The Unilever Group is active worldwide in the manufacture and supply of a range of products including food, personal care products, beverage and cleaning agents.
It also manufactures skincare brands including Dove, Dawn, Even and Lovely, Lux, Ponds and Vaseline.
In South Africa, Marga supplies Dermalogica skincare products through Dermalogica SA, the primary target firm, wholly owned and controlled by The Dermal Institute of South Africa (DISA).
DISA is wholly owned and controlled by CAVI Brands (CAVI) which in turn is wholly owned and controlled by Candur Active Value Investments (Candur).
Dermalogica SA is the sole distributor of skincare products licensed by the acquiring group in South Africa.
The products are sold in South Africa under the Dermalogica brand. The products and services distributed by Dermalogica comprise three interconnected lines: professional, retail and online.
DISA also offers skincare education and services to skin therapists, consumers, and beauty consultants, via master-classes offered through contact and online learning.
The commission said in a statement, “The merging parties have agreed to a set of conditions that will address public interest concerns, including that the Target Firm shall provide education and training programs to tertiary students and qualified skincare therapists for a period of two years following the implementation date. The Target Firm shall also spend a set amount annually on marketing and design services procured from SMMEs and HDP-owned or controlled businesses.”

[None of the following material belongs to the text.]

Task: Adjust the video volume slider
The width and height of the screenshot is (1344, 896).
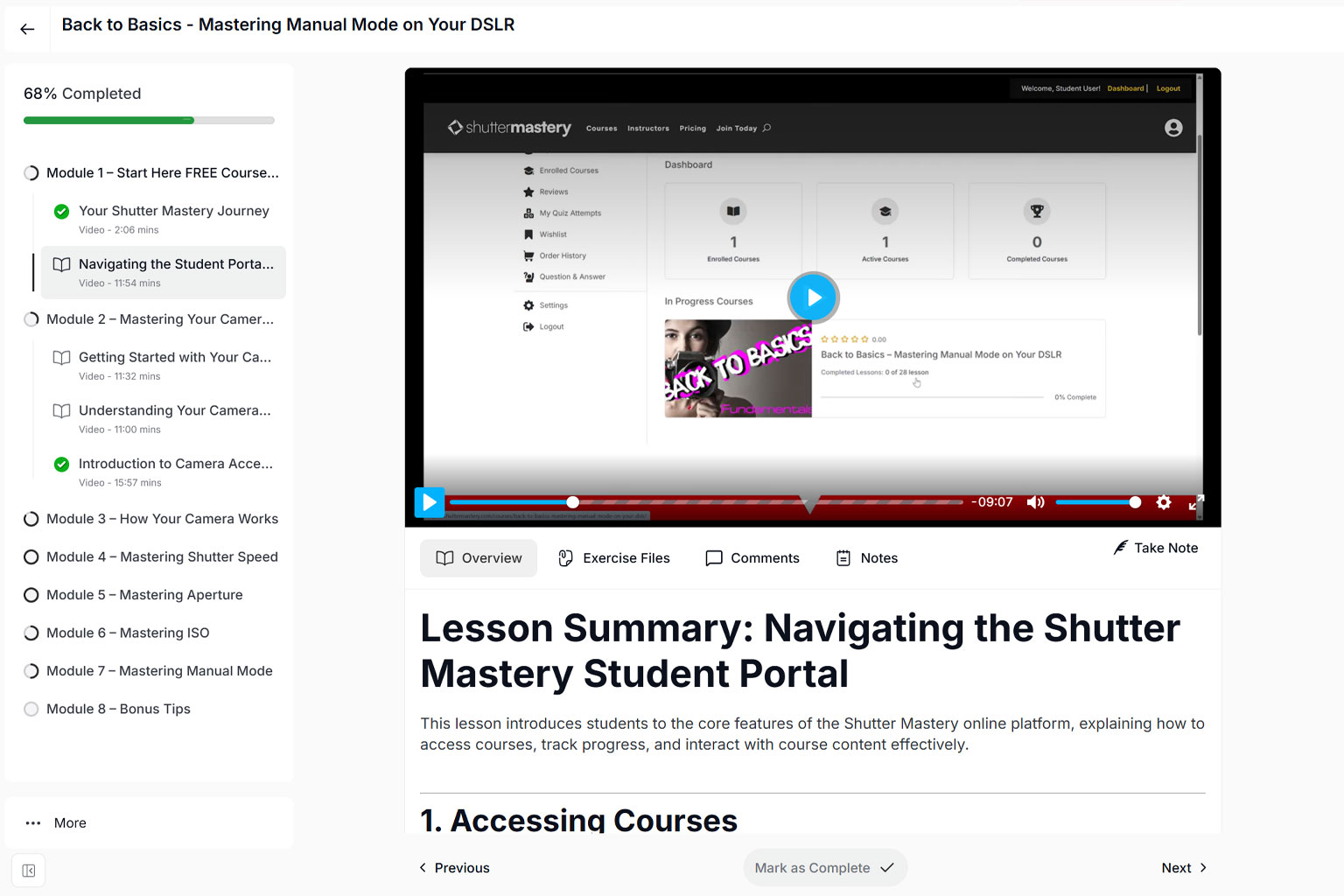Action: point(1098,502)
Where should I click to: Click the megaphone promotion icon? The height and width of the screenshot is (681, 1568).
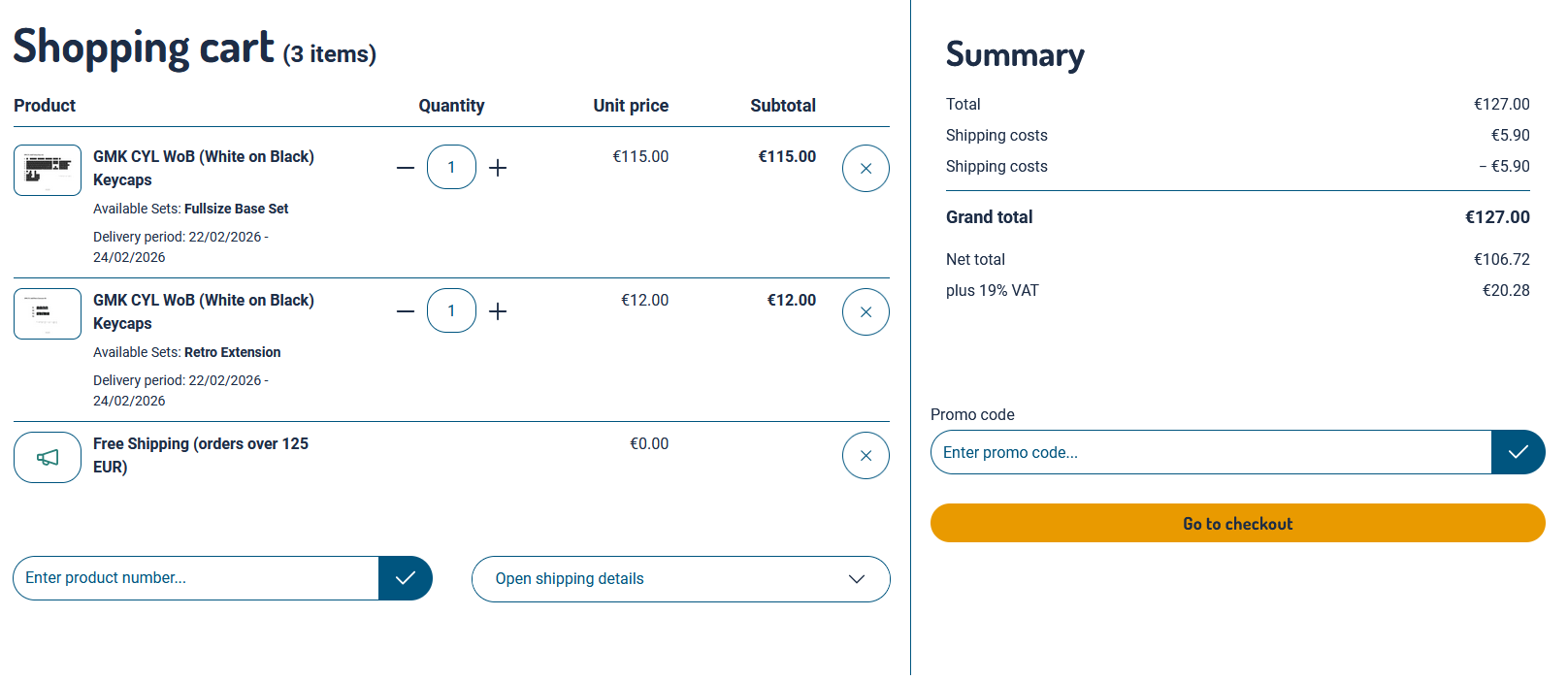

“Finally, the merging parties will set up an entrepreneurial support program aimed at supporting salons in the Target Firm’s value chain. All of these conditions will give preference to businesses owned and controlled by Historically Disadvantaged People (HDPs) who are women and youth,” the Commission further stated.
The Commission said that the proposed transaction was unlikely to result in substantial prevention or lessening of competition in any relevant markets.